The White House has ordered the full release of thousands of documents related to the assassination of US President John F. Kennedy for the first time.
With the publication of some 13,173 files online, the White House said more than 97 percent of the records in the collection are now publicly available.
The papers are not expected to reveal much, but historians hope to learn more about the alleged killer.
Kennedy was shot on November 22, 1963, during a visit to Dallas, Texas.
A 1992 law required the government to release all documents related to the killing by October 2017.
On Thursday, President Joe Biden issued an executive order authorizing the latest disclosure.
But he said some files would be kept under wraps until June 2023 to protect against possible “detectable damage”.
The U.S. National Archives said 515 documents will be fully withheld, and another 2,545 will be partially withheld.
A 1964 US inquiry, the Warren Commission, found that Kennedy was assassinated by Lee Harvey Oswald, an American citizen who had previously lived in the Soviet Union, and that he acted alone. He was murdered in the basement of Dallas police headquarters two days after his arrest.
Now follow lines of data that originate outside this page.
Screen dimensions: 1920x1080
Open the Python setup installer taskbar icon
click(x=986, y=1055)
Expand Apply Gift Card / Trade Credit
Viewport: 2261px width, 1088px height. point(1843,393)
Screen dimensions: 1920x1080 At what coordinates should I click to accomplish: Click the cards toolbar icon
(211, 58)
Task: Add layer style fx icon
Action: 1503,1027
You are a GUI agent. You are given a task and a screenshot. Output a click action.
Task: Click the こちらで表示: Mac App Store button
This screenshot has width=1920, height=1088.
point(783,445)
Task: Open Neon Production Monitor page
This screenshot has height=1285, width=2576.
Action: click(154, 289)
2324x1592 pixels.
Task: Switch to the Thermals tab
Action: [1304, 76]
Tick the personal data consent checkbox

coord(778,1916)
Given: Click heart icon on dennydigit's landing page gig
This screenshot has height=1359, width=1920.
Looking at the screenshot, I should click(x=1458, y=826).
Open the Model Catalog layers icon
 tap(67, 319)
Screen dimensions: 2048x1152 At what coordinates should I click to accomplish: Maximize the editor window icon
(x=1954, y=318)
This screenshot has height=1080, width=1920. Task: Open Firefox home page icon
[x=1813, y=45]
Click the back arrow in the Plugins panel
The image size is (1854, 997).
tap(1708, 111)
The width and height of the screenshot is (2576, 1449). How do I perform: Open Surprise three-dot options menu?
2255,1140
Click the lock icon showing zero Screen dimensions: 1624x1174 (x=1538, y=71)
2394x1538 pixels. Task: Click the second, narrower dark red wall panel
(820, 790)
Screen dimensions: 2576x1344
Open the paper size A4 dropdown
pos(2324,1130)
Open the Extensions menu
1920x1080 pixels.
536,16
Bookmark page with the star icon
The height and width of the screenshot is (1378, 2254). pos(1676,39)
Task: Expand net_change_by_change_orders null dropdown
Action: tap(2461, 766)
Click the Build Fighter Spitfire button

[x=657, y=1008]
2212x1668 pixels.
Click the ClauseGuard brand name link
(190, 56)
JFK’s death sparked decades of conspiracy theories, but the CIA said on Thursday that the US intelligence agency had “never engaged” with Oswald, and had not withheld information about him from US investigators. were
Longtime JFK scholars and theorists have hoped the latest release will reveal more about Oswald’s activities in Mexico City, where he met with a Soviet KGB officer in October 1963.
In its latest statement, the CIA said all information the agency had about his trip to Mexico City had been previously released, adding: “There is no new information on this subject in the 2022 release. are.”
But researchers at the Mary Farrell Foundation, a nonprofit that sued the government to release the files, said the CIA was withholding information about Oswald’s time in Mexico.
Some of the CIA records were never deposited in the archives and therefore were not part of the batch just released, the foundation said.
A newly declassified document reveals that the Mexican president helped the United States wiretap the Soviet embassy in Mexico without the knowledge of other Mexican government officials.
According to the JEE News, this piece of information was hidden by redactions in a previously released version of the file.
The White House said the release of the files would increase public awareness of the assassination investigation.
“The agencies have conducted a comprehensive effort to review the complete set of approximately 16,000 records that were previously released in redacted form and have determined that 70 of these records are not in the nature of the records,” President Biden wrote in his order. More than a percent can now be fully released.”
The Trump administration released thousands of pages during his presidency, but has withheld others on national security grounds, despite a 1992 law requiring the release of all information by 2017.
In October 2021, Mr. Biden released about 1,500 documents, but said he was sealing the rest.